Daarop werd, in navolging van Puyol, aan de jonge Nijmeegsche universiteit een streng critisch tekstonderzoek ingesteld, waarvan de resultaten in de twee hieronder genoemde boeken werden neergelegd. Ze komen hier op neer, dat → Geert Groote de eigenlijke auteur is der verschillende opuscula en dagboeknota’s, die Thomas a Kempis, op bevel zijner oversten, met een 20-tal eigen hoofdstukken dooreenwerkte tot de Imitatio Christi, gelijk wij ze kennen. De schrijver heeft echter hier in patria bij zijn geloofsgenooten weinig instemming met zijn arbeid gevonden. Zijn studies en boeken werden fel tegengesproken, maar niet weerlegd. Speciaal op zijn tekstcritiek is men zelfs niet ingegaan. De schrijver had het ongeluk niet ineens de nog zeer duistere geschiedenis van Geert Groote en der eerste jaren zijner stichting op bevredigende wijze te kunnen samenvatten en hij beging hierin vsch. détailfouten, die aan de hoofdzaak niets veranderen.
Onze gescheiden broeders in Christus reageerden heel wat vriendelijker op deze nieuwe theorie. Paul Hagen gebruikt met ijver en sympathie de nieuwe gegevens, en reserveert zijn eindoordeel, tot zijn studiën al de vier boeken zullen omvatten. Ds. C. E. Hooykaas schreef er in Het Handelsblad vsch. artikelen over.
Prof. dr. W. J. Kühler te Amsterdam, de bekende deskundige over de Moderne Devotie, was op zijn beurt door de Nijmeegsche publicaties als critisch kerkhistoricus op menig tot nu toe verwaarloosd gegeven attent geworden (zie literatuuropgave beneden) en begon in het Ned. Archief voor Kerkgeschiedenis eerst de betrouwbaarheid van Thomas a Kempis’ eigen geschiedschrijving (wijl hij vooral zijn vrome lezers wilde stichten) allerernstigst in twijfel te trekken (waarin hem een Nijmeegsche dissertatie onder leiding van prof. T.

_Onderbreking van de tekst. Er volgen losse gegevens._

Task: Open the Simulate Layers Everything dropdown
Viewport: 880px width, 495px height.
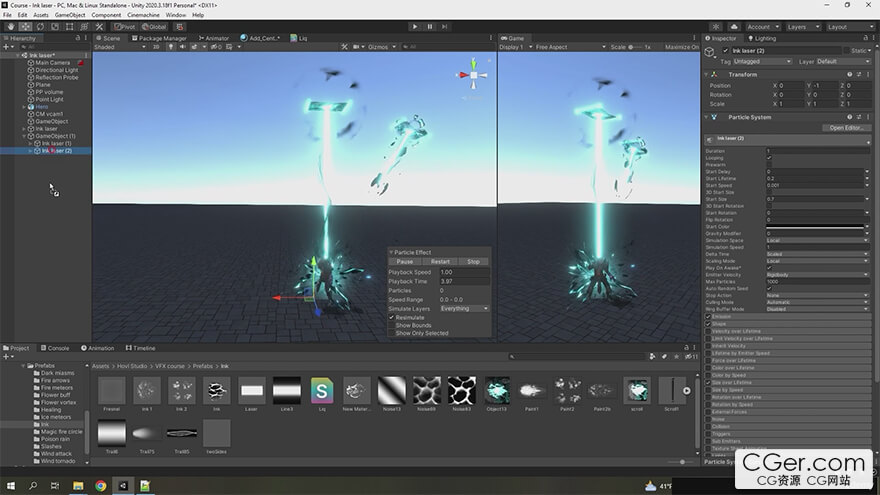Action: tap(465, 309)
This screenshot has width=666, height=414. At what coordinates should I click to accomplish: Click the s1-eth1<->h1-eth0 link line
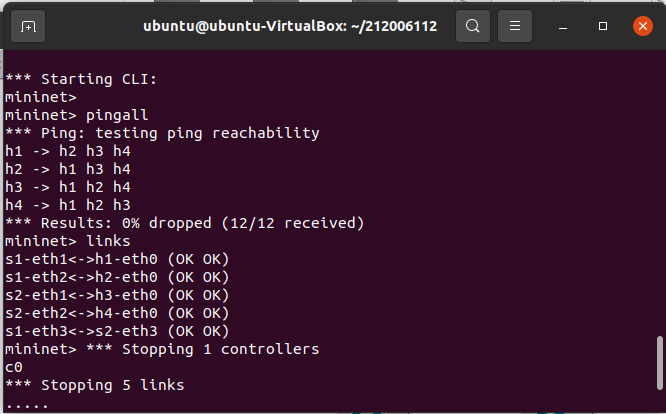tap(117, 259)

Brandsma over Zerbolt van Zutphen onmiddellijk met een wel zeer teekenend feit kwam bijvallen) en eindigde met in tschr. Studiën van Jan. 1933 te bewijzen, dat men van Windesheim uit de oorspronkelijke Vita Gerardi Magni blijkbaar moedwillig zoek heeft gemaakt, om eenige onaangename feiten, die daarin vermeld werden, liever met den mantel der liefde te bedekken. Deze zienswijze komt nu op het onverwachtst den kerkhistorischen inslag der nieuwere theorie bevestigen, en maakt een geduchte herziening aller voor dezen datum geschreven historische studiën dringend noodig, daar iedereen tot nu toe het getuigenis van Thomas a Kempis in al deze zaken als absoluut vertrouwbaar aanzag. Geen der tegenstanders is tot nu toe met een tegenspraak van deze publicaties gekomen. Het laatste feit van beteekenis is, dat een professor aan de Universiteit van San Francisco, die als Vlaming van geboorte onze taal verstaat, het groote boek over dit vraagstuk nu pas in het Engelsch vertaald en uitgegeven heeft, zoodat het thans in het buitenland kan worden bestudeerd.
Lit. : Paul Hagen, De Navolging van Christus en Thomas van Kempen (in : De Beiaard, 1921, V); id., Mahnungen zur Innerlichkeit. Eine Urschrift des Buchs von der Nachfolge Christi (Lübeck 1926) ; Jac. van Ginneken, Op zoek naar den oudsten tekst en den waren schrijver van het Eerste Boek der Imitatio Christi (Gent-Wetteren 1929) ; id., De Navolging van Christus of het dagboek van Geert Groote in den oorspr. Ned. tekst hersteld, en met de oudste Lat. vertaling vergeleken (Brussel-Den Bosch 1929) ; J. Huyben O.S.B., Geert Groote en de Navolging (in: Ons Geestelijk Erf, III 1929, 304-330); R. Post, De auteur van de N. v. Chr. (in: Archief voor de geschiedenis van het Aartsbisdom Utrecht, LIV 1930, 110-143); Paul Hagen, Zwei Urschriften der Imitatio Christi in mittelniederdeutschen Übersetzungen (Berlijn 1930) ; W.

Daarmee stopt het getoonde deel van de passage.